Dans tous les rassemblements militants, entre deux toasts portés à des combats politiques ou à de grands personnages, un toast à Staline s’impose. Partout des effigies de Staline. Lorsqu’on écrit à Staline, la missive n’est envoyée que si les usages sont respectés : le vous doit être suivi de maitre des peuples, de chef des travailleurs… Tout est motif à louange. Des expressions et des épithètes du même type doivent aussi être ajoutées dans les discours pour qualifier Staline. Le destin du pays doit être pour sa part immanquablement qualifié de glorieux.
Concernant l’art, la promesse sociale de l’U.R.S.S. soulevait une interrogation théorique : si la valeur d’une oeuvre tient à son caractère anti-conformiste et révolutionnaire, qu’adviendra-t-il de l’artiste lorsque les objectifs de la révolution seront atteints ? Sera-t-il légitime à suivre le courant plutôt qu’à le remonter ? En réalité le problème est tout autre et s’énonce ainsi : quel est le rôle des artistes dans un pays où, de l’aveu même de certains d’entre eux, les œuvres doivent être dans la ligne, populaires, comprises et assimilées immédiatement ? Si elles ne répondent pas à ces exigences, elles sont qualifiées de « formalisme » et jugées indignes d’intérêt. Toute expression originale, toute création novatrice, dissonante, exigeante, est devenue impossible. L’artiste est condamné au conformisme ou au silence.
Enfin, la lutte anti-religieuse consiste à organiser l’ignorance et le rejet, par exemple en exposant dans des musées des toiles très laides de scènes des Évangiles et en niant l’existence du Christ. Ne serait-il pas plus profitable pour tous de conserver les vérités philosophiques de l’Histoire sainte tout en dénonçant les méfaits de l’Église ? Faut-il ignorer l’enseignement des mythes grecs au motif qu’on ne croit dans les dieux qui les habitent ?
André Gide rentre en France résolu de témoigner de ce qu’il a vu, pour le bien de l’U.R.S.S. et de la cause qu’il défend, mais déterminé à ne voir aucun lien entre cette cause et les dérives qu’il a constatées.
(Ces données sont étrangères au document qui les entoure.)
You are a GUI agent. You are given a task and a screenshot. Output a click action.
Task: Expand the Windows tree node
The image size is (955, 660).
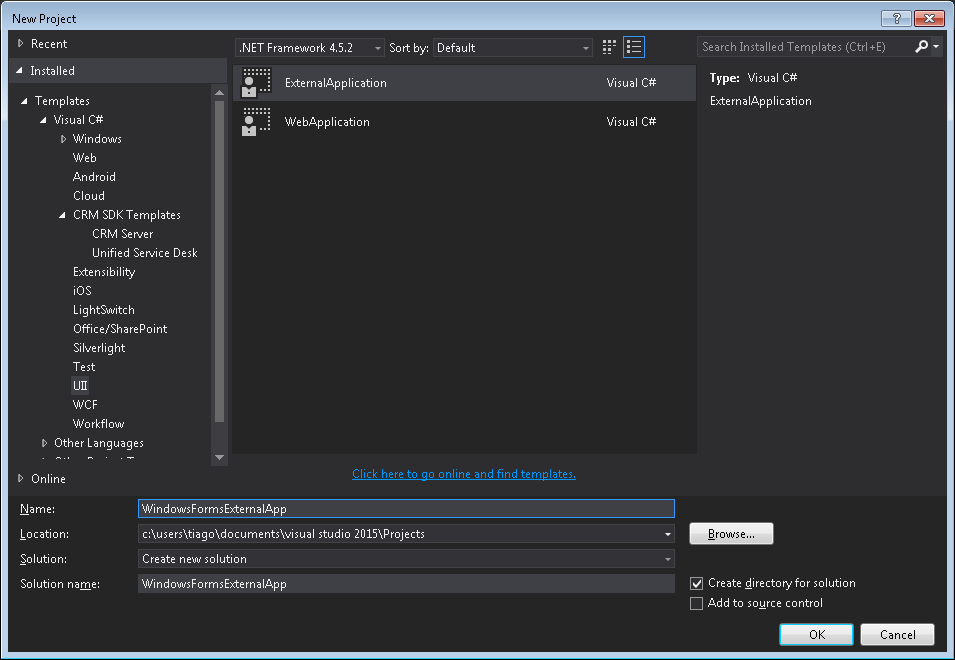click(63, 139)
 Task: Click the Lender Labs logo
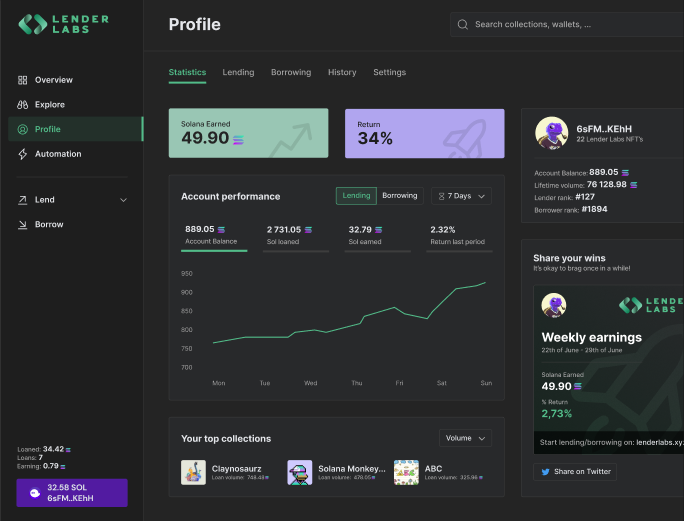point(64,24)
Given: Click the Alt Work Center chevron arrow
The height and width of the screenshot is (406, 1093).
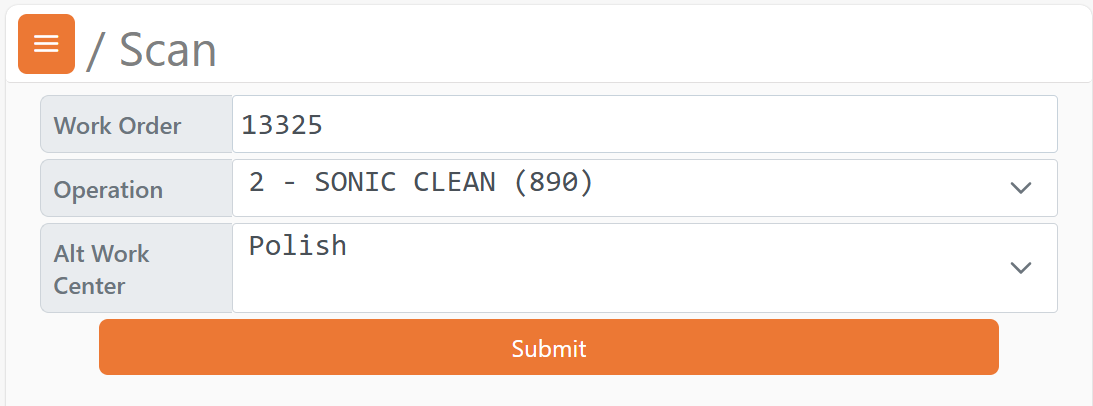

Commentaire : dans ce court texte paru fin 1936, André Gide, exigeant, décrit ce qu’il a vu, sans hésiter à aller à l’encontre de son engagement, conscient des attaques dont il allait faire l’objet. Il n’est pas question ici d’arrestations sommaires ni de Goulag, il n’en a pas été le témoin. La dénonciation est celle d’un totalitarisme qui, trahissant les idéaux de la Révolution qui l’a porté au pouvoir, ôte aux citoyens tout esprit critique, aux artistes toute possibilité d’expression et de création et condamne le pays à une uniformité générale et stérile. Le régime de Moscou invitera encore longtemps des intellectuels français qui remercieront leurs hôtes par des éloges et trahiront le peuple dont ils prétendaient défendre la cause. Il faudra attendre Alexandre Soljenitsyne et la parution de l’Archipel du Goulag en 1973 pour que s’amorce une prise de conscience des crimes du communisme. Mais dès 1936, Gide avait déjà mis en garde ceux qui voulaient savoir.